--- FRAGMENTO DEL TEXTO ---
Cronológicamente, Eugene Onegin se sitúa entre el exotismo bíblico de Samson et Dalila y el medievalismo arcaizante de Parsifal. La carta de Tatiana constituye la avanzadilla premonitoria de una dramaturgia todavía en agraz en ese, sin duda prematuro, año de 1878 de su definitiva redacción. El itinerario estético en que la obra se inscribe es aquél que, con la afirmación, triunfo y final disgregación de los valores burgueses, articula un espectáculo -la ópera- que, habiendo comenzado en la mitología, concluirá en la crónica de sucesos. Del mismo modo, el decurso de esas escenas líricas de la descripción chaikovskiana, independientes y de aspecto casi inconexo, enlazadas exclusivamente por juegos de simetrías, repeticiones y reapariciones variadas (en modo alguno por una progresión dramática convencional), implica un tránsito que, si reniega de la transitividad de la metonimia, es para mejor anegarse en la intemporalidad de la metáfora. Itinerario que, de la mansión de una aristocracia rural transcurre por una ciudad de provincias, para concluir en la gran metrópoli, bajo un signo productivo presumiblemente fabril, y que la música recrea partiendo de melodías rigurosamente folklóricas (la romanza de Olga, el coro de campesinos) para, a través del vals y de la mazurka, arribar a la grandiosa, cortesana polonesa que abre el último acto. Movimiento del campo a la ciudad, en el espacio, correlativo con el propio desarrollo histórico de esa cultura burguesa que hegemoniza la ficción, desplazamiento que oculta otro más sutil y doloroso, en el tiempo, de la adolescencia a la madurez, del despertar expectante del deseo a su imposibilidad definitiva. Por medio, un cumpleaños y un duelo: de ahí que las tres grandes expansiones líricas de la pieza, una por cada acto, una también por cada una de las tres edades simbólicas, sean meditaciones en torno a una muerte siempre presente, única vigilia tangible en un universo desdichado y sonámbulo. En su efervescencia, Tatiana declara no me importa morir, si bebo el veneno encantado del amor, mientras que Lensky, en su melancolía previa al balazo de Onegin, afirma huisteis, años de la juventud preguntándose con un temblor casi profético ¿qué me reservará el día venidero?. Por su parte, el otoñal Grémine justifica su (justísimo) extravío por Tatiana mediante un aserto cuya veracidad no lo hace menos patético (pese a hallarse revestido de aparente alegría a través de la música): el corazón no conoce la edad.

Así, el verdadero argumento subyacente en Eugene Onegin no es otro sino el paso inexorable de los días, y el definitivo semblante que ese transcurrir irá labrando en los rostros de las figuras que habitan su escena. Por eso, en esta ópera que no se parece a ninguna otra ópera, no existe un sólo dúo, una esperanza, una realidad amorosa, siquiera frágil, imposible o efímera. Ópera que no se manifiesta como romántica, sino que interpela al romanticismo desde sus propias convenciones referenciales. Ópera que concluye antes o después de haber concluido, hecha de desencuentros, de pérdidas, de huidas, ópera del antes y del después, jamás de un ahora para ese amor conjetural y ensoñado, ópera que desconoce la plenitud de esa pasión que con tan engañoso ardor se manifestase en las líneas que su protagonista traza escondida en su cuarto, anhelante y esperanzada, revestida por una envoltura orquestal deslumbradora e ilusoria.

[Entradas para localizar palabras y elementos]
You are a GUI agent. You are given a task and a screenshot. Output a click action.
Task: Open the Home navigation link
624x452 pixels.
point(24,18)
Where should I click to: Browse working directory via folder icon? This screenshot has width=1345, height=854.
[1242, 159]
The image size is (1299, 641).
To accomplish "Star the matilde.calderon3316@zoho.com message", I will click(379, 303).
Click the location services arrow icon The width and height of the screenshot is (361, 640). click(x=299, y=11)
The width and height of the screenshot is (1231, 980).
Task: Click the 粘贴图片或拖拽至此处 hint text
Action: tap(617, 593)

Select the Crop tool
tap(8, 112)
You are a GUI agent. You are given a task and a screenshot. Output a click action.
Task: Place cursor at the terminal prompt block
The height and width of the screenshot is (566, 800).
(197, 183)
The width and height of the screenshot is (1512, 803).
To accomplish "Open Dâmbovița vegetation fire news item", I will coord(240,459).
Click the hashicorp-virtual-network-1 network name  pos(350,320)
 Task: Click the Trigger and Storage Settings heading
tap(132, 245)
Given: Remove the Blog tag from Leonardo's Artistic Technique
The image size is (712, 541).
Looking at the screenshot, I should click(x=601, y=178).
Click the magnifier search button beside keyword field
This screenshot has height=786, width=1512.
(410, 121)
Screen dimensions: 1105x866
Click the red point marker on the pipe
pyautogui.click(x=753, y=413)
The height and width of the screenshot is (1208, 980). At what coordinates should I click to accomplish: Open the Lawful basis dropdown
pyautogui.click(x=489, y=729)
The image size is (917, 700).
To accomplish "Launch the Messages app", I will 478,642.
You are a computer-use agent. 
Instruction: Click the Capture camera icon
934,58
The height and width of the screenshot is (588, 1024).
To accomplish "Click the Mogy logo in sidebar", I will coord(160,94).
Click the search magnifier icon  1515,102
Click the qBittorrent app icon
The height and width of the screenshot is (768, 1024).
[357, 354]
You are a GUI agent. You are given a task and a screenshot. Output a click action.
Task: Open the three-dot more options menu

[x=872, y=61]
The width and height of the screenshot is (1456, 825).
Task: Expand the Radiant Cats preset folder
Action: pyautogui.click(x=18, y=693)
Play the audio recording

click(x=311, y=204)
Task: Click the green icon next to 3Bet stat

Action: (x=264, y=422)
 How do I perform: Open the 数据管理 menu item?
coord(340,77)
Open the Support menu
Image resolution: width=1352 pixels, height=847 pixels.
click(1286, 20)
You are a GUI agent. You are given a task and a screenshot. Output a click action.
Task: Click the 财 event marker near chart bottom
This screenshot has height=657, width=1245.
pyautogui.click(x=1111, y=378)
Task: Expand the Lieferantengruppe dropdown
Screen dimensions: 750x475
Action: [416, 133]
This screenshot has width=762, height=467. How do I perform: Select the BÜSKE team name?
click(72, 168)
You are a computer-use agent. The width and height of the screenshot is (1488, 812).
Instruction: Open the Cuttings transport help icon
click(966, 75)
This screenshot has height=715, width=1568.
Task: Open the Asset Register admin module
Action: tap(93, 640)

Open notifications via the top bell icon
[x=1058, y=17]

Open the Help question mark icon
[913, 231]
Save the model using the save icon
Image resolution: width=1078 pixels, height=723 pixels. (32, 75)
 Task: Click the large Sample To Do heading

--- LO QUE SE PIDE ---
Prosigue el texto sobre Eugene Onegin a partir de su última oración.

--- RESPUESTA ESPERADA ---
Cabría describir Eugene Onegin como un negativo del verdiano trovatore: discursos arquetípicos, tanto en Verdi como en Chaikovsky, en cuya manifiesta locuacidad solamente se habla de la frustración y de la ausencia, de la eterna e irremediable cercanía entre el amor y la muerte y de la naturaleza evasiva, perpetuamente inalcanzable del Objeto. Pero Eugene Onegin se ofrece como una trasposición del melodrama latino, cuyos valores reproduce desde una óptica y una coloración rigurosamente invertidas. Opera romántica frente a ópera sobre el romanticismo, plenamente nocturna aquélla, de luz y sombra absolutas; crepuscular ésta, de anocheceres y amaneceres, de un colorido de infinitos matices frente a la rotundidad del blanco y negro, grabado al aguafuerte frente al equilibrio tenue del pastel o la acuarela, construida aquélla de modo exclusivo a través de los núcleos del relato, de sus instante esenciales, agitados hasta su último paroxismo, frente a una dramaturgia integrada (y también de manera exclusiva) por catálisis, por momentos accesorios, por transiciones. Y en esa oposición que articula el dibujo de su identidad, Eugene Onegin se configura como la ópera del refinamiento y de la nostalgia, de la fugacidad y de la derrota, del silencio y de la soledad, de la transformación dolorida e inexorable de los seres y de las cosas.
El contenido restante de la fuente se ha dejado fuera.